I’m sorry. It was never my intention to hurt you, though I knew from the beginning that I would. Well, almost from the beginning. At first you were an indulgence, like a second piece of cake. But you were so much more than that…You are so much than that.

I was selfish. You made me feel alive. It felt so good to care, to laugh and to share things. It has been so long since I felt anything. I was relieved to know that I could.

There are so many things I wish I could tell you…I know you just want to know why. You deserve to know, but I can’t tell you…But I want you to know this…You are a nice man, Lenny. Not a nice guy…You’re not just some Joe Blow I met while slinging drinks…I’ve never really known a nice man before.

I wish I could be a nice woman because that’s what you deserve. But I can’t be what I’m not. I wish I could stay with you. I want to stay with you. But I can’t. 

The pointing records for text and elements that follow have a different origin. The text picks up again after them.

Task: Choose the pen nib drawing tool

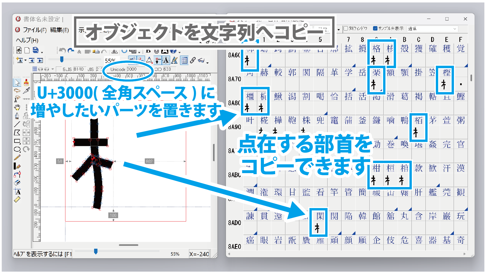Action: 17,116
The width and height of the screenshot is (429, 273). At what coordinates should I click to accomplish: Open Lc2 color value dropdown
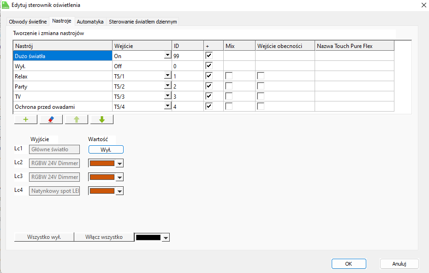[x=120, y=164]
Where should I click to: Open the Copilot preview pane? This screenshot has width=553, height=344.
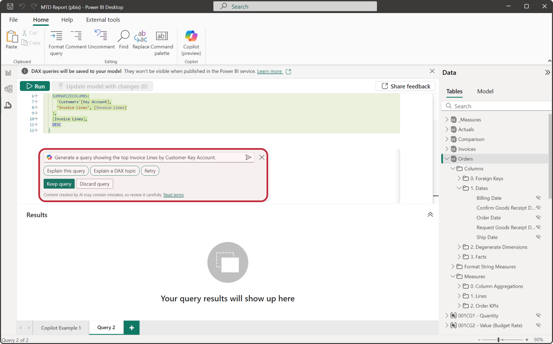(191, 41)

You told me some things about Rachel…She wasn’t a nice woman either, Lenny. I don’t want you to end up with someone like her or me. You deserve so much better. You deserve someone who will share with you…Someone who will walk down a two way street with you.

That’s what I want for you. That’s what I hope for you.


Lenny; a Serial, Part III

Bottles rattled as an enormous man–his hands, big as shovel scoops–pulled the dolly up the steps and onto the platform. Once there, he wedged it between the bar and himself, easing it into an upright position, careful not to upend the boxes stacked high, emblazoned with the names Jack Daniels, W.L. Weller, Makers Mark and Jim Beam.

He moved the top box–the Jack Daniels one–from the dolly to the bar and ran a box cutter through the cardboard.

A buzzer sounded.

The man’s hand jerked, arcing the razor blade through the webbing between his thumb and forefinger and into the meat of his other hand. Blood gushed.

“Shit!” the man yelled.

He fumbled frantically behind the bar searching for towels.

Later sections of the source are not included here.